Greg Hunt, the Coalition's Climate Action shadow minister, stated at a solar conference today that the Coalition would be making announcements surrounding the Australian Renewable Energy Agency's (ARENA) ongoing arrangements in the lead up to the election. In addition he re-confirmed that the Coalition would seek to back-out of any contracts the Clean Energy Finance Corporation (CEFC) might enter into prior to the election.
ARENA's funding at present is explicitly specified via dedicated legislation. In addition this legislation specifies that any unspent funds are rolled over into subsequent years. This is intended to provide ARENA with a degree of independence from government's annual budget deliberations, although in the recent May budget $370m was deferred to later years.
In addition the ARENA legislation sets out that the organisation is governed by its own board of directors who set the direction on how ARENA allocates funding to renewable energy projects and research.
The Coalition supported the passage of the ARENA legislation, so the fact that they might wish to make an election announcement about ARENA suggests changes might be under consideration. When Hunt was asked what this announcement might contain he said he couldn't comment as it was a policy matter for Shadow Energy Minister, Ian Macfarlane. In addition he wasn't willing to confirm or deny that there might be changes to funding arrangements for ARENA.
Hunt also restated that the Coalition would seek to withdraw any funding committed to by the Clean Energy Finance Corporation unless the allocated funds had already been spent by the project proponent.

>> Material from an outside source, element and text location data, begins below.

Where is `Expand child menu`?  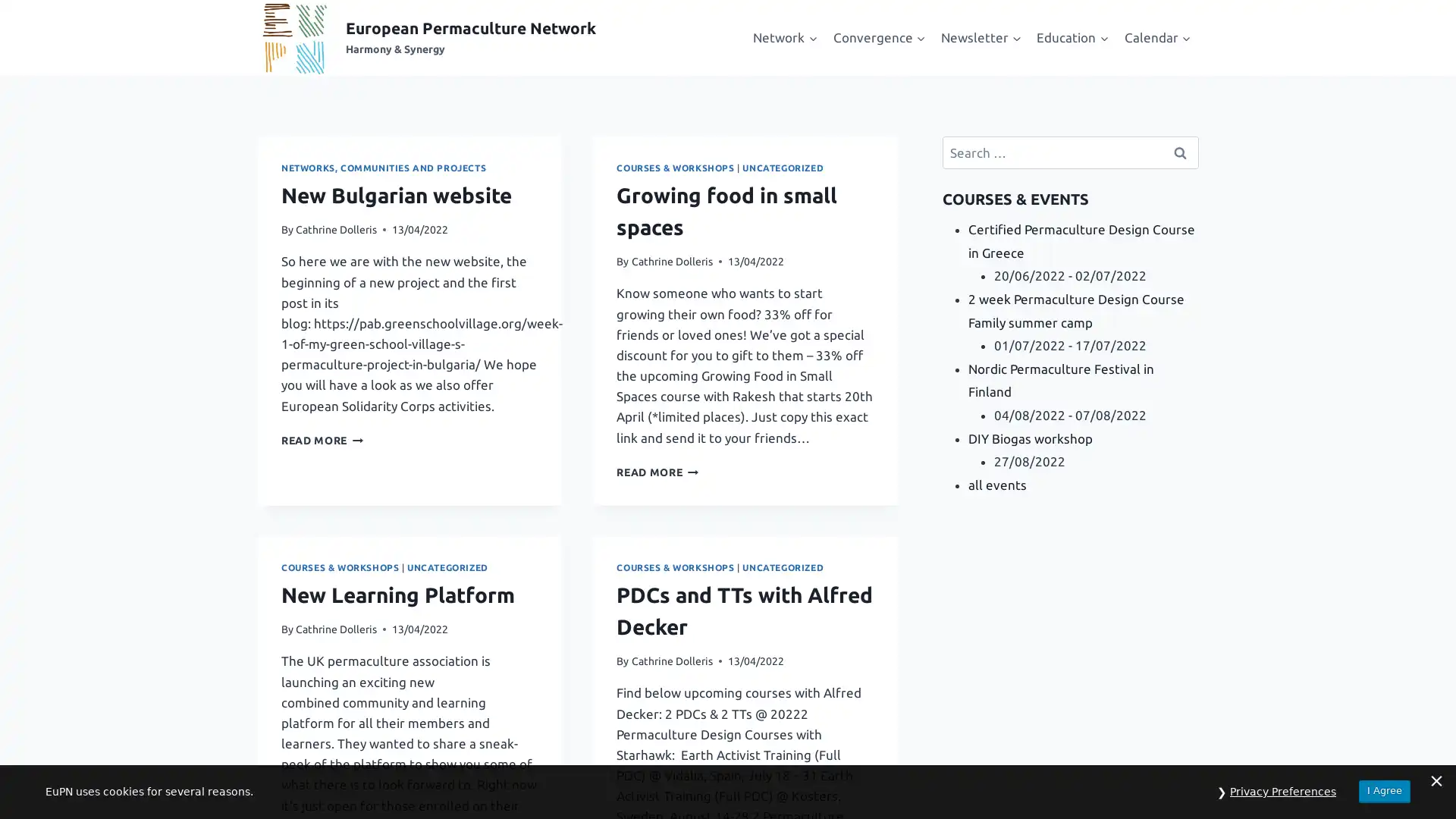 Expand child menu is located at coordinates (1156, 36).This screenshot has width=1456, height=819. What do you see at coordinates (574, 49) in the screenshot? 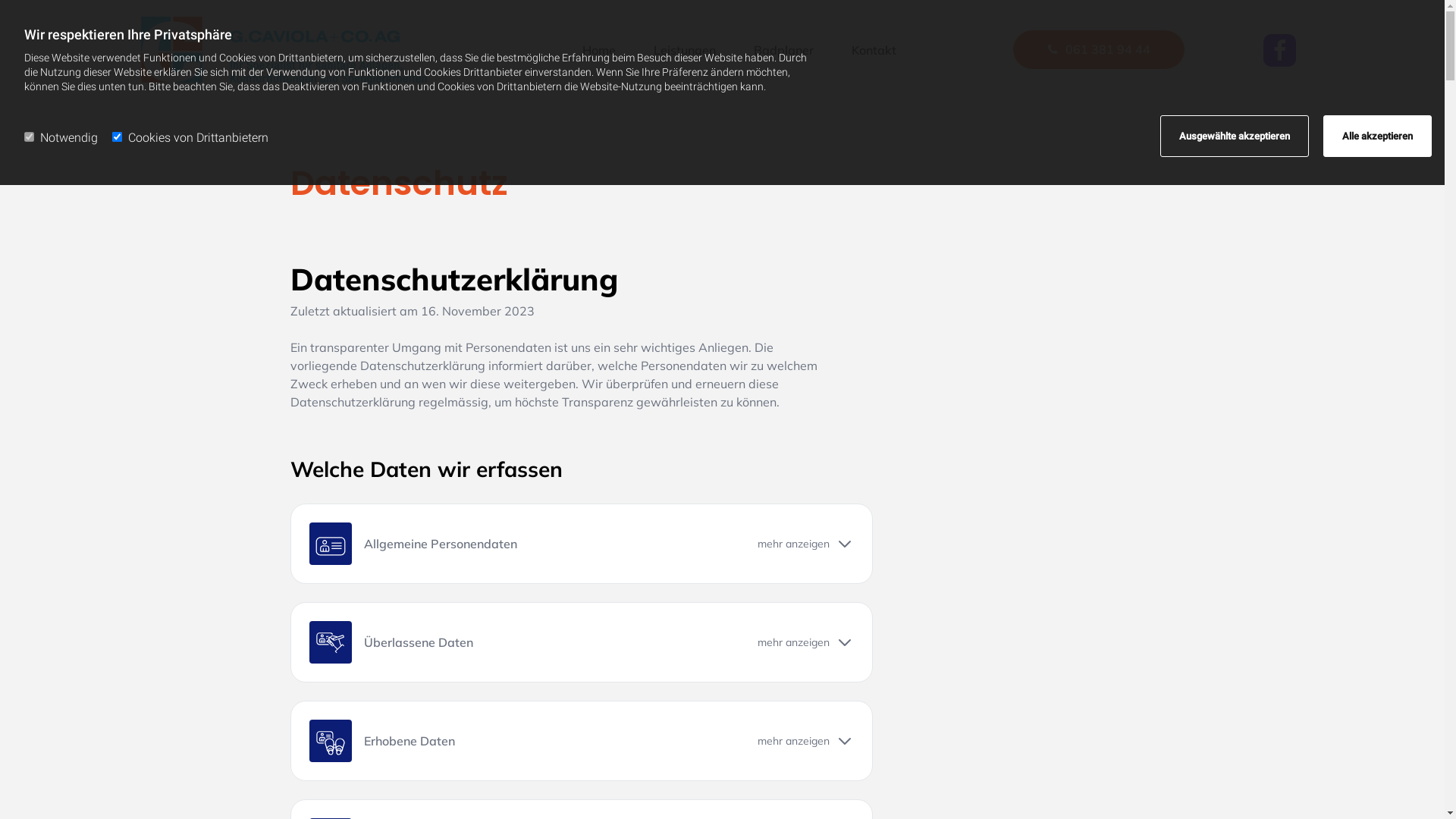
I see `'Home'` at bounding box center [574, 49].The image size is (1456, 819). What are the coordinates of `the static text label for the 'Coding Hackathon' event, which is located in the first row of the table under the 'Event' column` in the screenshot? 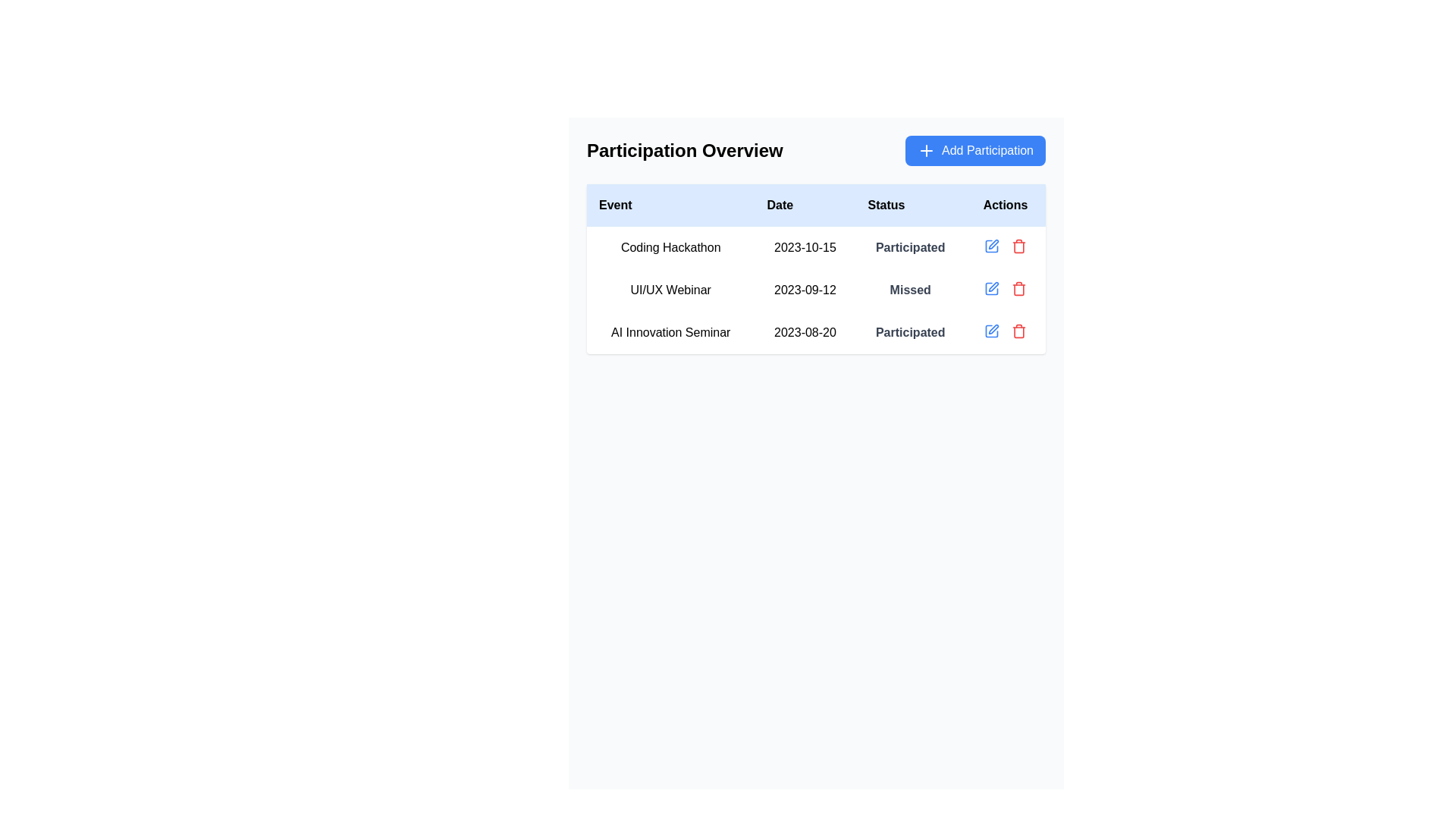 It's located at (670, 247). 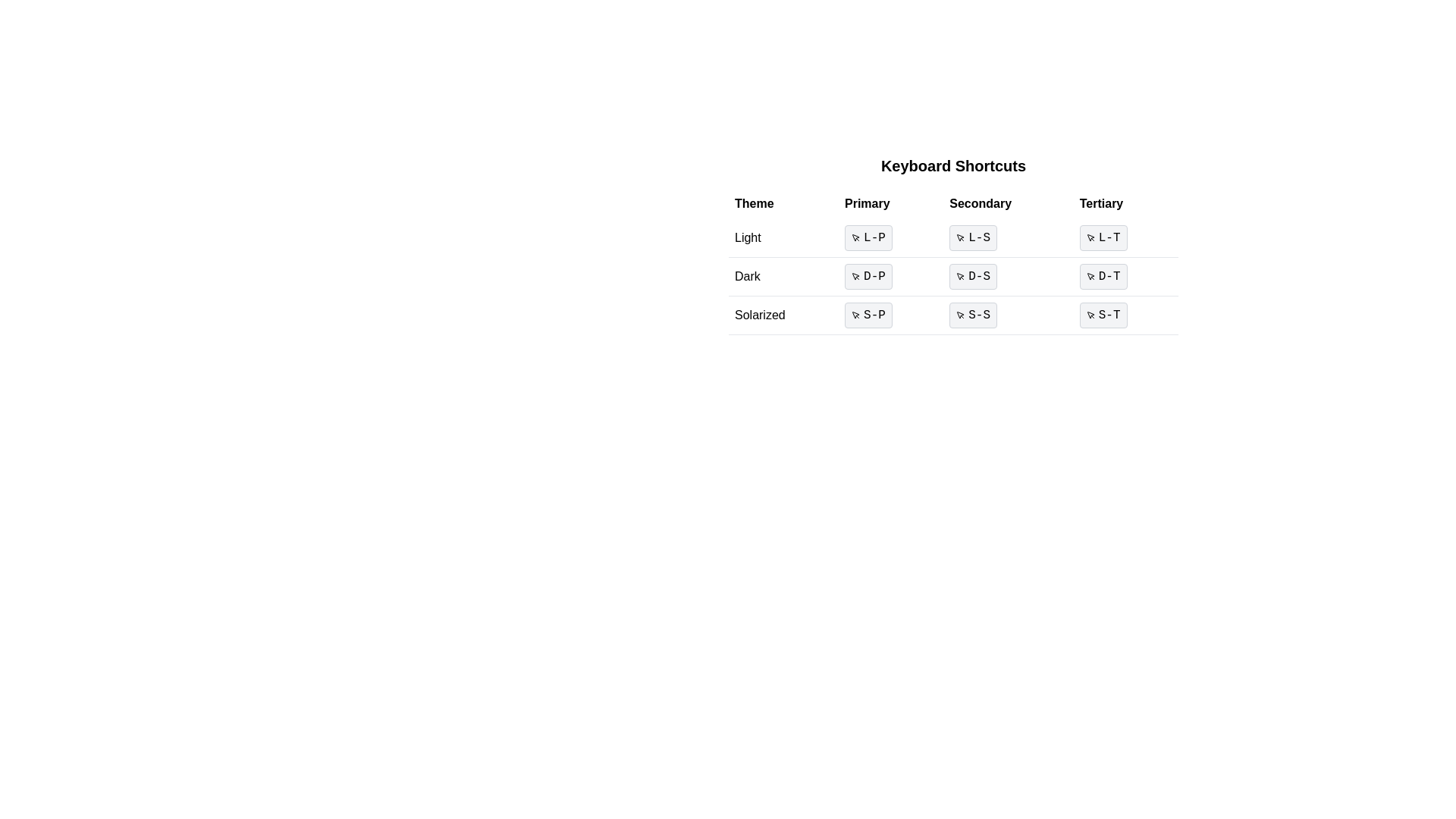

CEFC CEO Oliver Yates was subsequently asked whether he could provide any reassurance to project proponents that any funding they might procure from the CEFC would be secure. His view is that governments in Australia have always been highly reluctant to break contracts that highten perceptions of sovereign risk and undermine investor confidence. In addition, just like any other commercial arrangement in Australia, there is a clear legal path for compensation where one party breaches a contract.